Moreover, for the electrolytic solution, it is possible to use various lithium compounds such as LiPF ₆ and LiBF ₄ as an electrolyte salt. Further, ethylene carbonate (EC), dimethyl carbonate (DMC), diethyl carbonate (DEC), and methyl ethyl carbonate (MEC) can be used alone or in combination as a solvent.

  It is also preferable to use vinylene carbonate (VC), cyclohexylbenzene (CHB), or a modified product thereof in order to form a good film on the positive and negative electrode plates or to ensure stability during overcharge. Hereinafter, specific embodiments of the present invention will be described in more detail with reference to the drawings.

  The result of having evaluated the relationship between peeling of the positive electrode mixture layer, internal short circuit, and winding deviation of the electrode group is shown.
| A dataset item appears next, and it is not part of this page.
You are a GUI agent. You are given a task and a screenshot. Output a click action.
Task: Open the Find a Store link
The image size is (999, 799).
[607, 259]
The evaluation method is to produce a wound electrode group using an electrode group manufacturing apparatus (not shown), evaluate the occurrence frequency of internal short circuit using a short circuit inspection machine (not shown), and X-ray inspection machine Was used to evaluate the winding deviation between the positive electrode plate and the negative electrode plate.
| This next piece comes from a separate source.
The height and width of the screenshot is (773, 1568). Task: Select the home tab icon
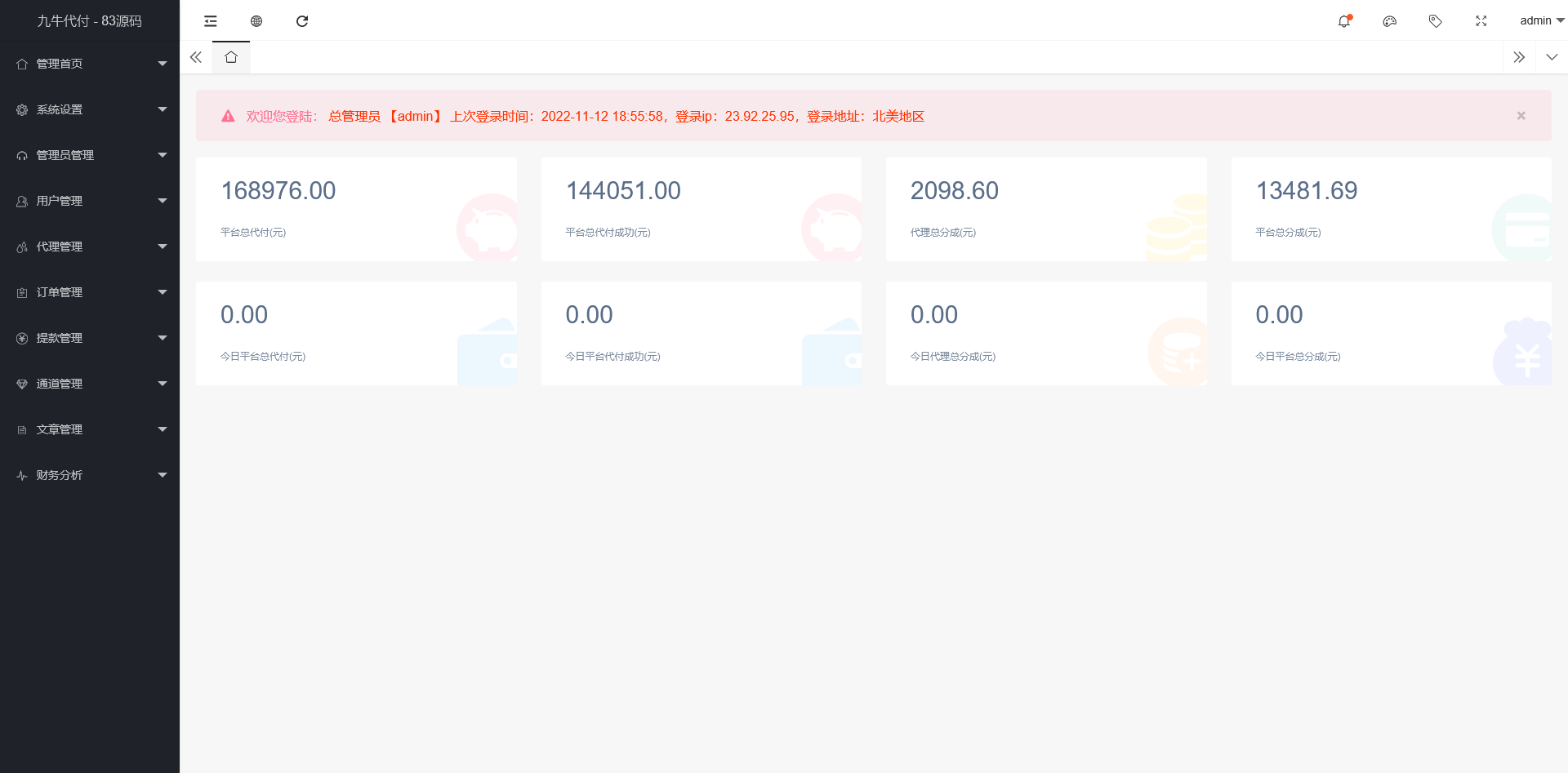coord(231,57)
  As a criterion for evaluating the internal short circuit, a voltage of 200 volts was applied to the electrode group, and when the voltage drop amount was smaller than the set reference value, a non-defective product was designated. In addition, as the evaluation criteria of the X-ray inspection machine, the position of the negative electrode plate wider than the positive electrode plate was used as a reference, and if the positive electrode plate was within the width of the negative electrode plate, it was judged as a non-defective product. The number of inspections was 100. In Example 1, a positive electrode plate in which the length B of peeling of the positive electrode mixture layer was smaller than the thickness A of the positive electrode mixture layer was used.

(Comparative Example 1)
The same evaluation method as in Example 1 was used, and Comparative Example 1 was obtained using a positive electrode plate in which the length B of peeling of the positive electrode mixture layer was larger than the thickness A of the positive electrode mixture layer.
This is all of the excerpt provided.